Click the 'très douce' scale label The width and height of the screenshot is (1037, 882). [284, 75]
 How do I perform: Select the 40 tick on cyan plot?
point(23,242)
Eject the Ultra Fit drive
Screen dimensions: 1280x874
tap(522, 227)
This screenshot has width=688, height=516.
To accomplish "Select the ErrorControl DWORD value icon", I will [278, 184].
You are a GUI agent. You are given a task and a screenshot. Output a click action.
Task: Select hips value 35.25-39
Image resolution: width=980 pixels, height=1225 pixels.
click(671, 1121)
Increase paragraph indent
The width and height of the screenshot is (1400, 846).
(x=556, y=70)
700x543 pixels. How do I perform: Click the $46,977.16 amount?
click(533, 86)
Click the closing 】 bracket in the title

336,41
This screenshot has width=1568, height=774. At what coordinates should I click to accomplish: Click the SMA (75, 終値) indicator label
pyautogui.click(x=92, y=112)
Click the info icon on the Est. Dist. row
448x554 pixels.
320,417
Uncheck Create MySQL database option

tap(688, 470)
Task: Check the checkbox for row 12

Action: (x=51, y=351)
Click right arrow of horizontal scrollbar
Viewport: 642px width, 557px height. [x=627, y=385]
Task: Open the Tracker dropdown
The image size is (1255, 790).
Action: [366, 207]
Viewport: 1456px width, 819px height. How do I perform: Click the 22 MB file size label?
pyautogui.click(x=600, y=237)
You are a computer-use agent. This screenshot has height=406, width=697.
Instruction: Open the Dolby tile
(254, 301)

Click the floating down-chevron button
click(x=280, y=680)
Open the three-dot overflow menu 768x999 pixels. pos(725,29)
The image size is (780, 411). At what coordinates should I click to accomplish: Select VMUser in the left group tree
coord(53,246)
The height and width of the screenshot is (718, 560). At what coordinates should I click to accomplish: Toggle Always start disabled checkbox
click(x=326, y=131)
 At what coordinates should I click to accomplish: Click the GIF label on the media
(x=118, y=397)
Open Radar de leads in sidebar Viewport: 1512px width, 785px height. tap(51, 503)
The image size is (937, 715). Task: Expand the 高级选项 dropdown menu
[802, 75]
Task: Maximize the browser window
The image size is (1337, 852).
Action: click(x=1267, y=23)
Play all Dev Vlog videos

** Task item **
Write the material out again in its entirety, exactly as shown.

** Solution to the exercise **
Click the 'très douce' scale label The width and height of the screenshot is (1037, 882). [284, 75]
 How do I perform: Select the 40 tick on cyan plot?
point(23,242)
Eject the Ultra Fit drive
Screen dimensions: 1280x874
tap(522, 227)
This screenshot has width=688, height=516.
To accomplish "Select the ErrorControl DWORD value icon", I will [278, 184].
You are a GUI agent. You are given a task and a screenshot. Output a click action.
Task: Select hips value 35.25-39
Image resolution: width=980 pixels, height=1225 pixels.
click(671, 1121)
Increase paragraph indent
The width and height of the screenshot is (1400, 846).
(x=556, y=70)
700x543 pixels. How do I perform: Click the $46,977.16 amount?
click(533, 86)
Click the closing 】 bracket in the title

336,41
This screenshot has width=1568, height=774. At what coordinates should I click to accomplish: Click the SMA (75, 終値) indicator label
pyautogui.click(x=92, y=112)
Click the info icon on the Est. Dist. row
448x554 pixels.
320,417
Uncheck Create MySQL database option

tap(688, 470)
Task: Check the checkbox for row 12

Action: (x=51, y=351)
Click right arrow of horizontal scrollbar
Viewport: 642px width, 557px height. [x=627, y=385]
Task: Open the Tracker dropdown
The image size is (1255, 790).
Action: [366, 207]
Viewport: 1456px width, 819px height. How do I perform: Click the 22 MB file size label?
pyautogui.click(x=600, y=237)
You are a computer-use agent. This screenshot has height=406, width=697.
Instruction: Open the Dolby tile
(254, 301)

Click the floating down-chevron button
click(x=280, y=680)
Open the three-dot overflow menu 768x999 pixels. pos(725,29)
The image size is (780, 411). At what coordinates should I click to accomplish: Select VMUser in the left group tree
coord(53,246)
The height and width of the screenshot is (718, 560). At what coordinates should I click to accomplish: Toggle Always start disabled checkbox
click(x=326, y=131)
 At what coordinates should I click to accomplish: Click the GIF label on the media
(x=118, y=397)
Open Radar de leads in sidebar Viewport: 1512px width, 785px height. tap(51, 503)
The image size is (937, 715). Task: Expand the 高级选项 dropdown menu
[802, 75]
Task: Maximize the browser window
The image size is (1337, 852).
Action: click(x=1267, y=23)
Play all Dev Vlog videos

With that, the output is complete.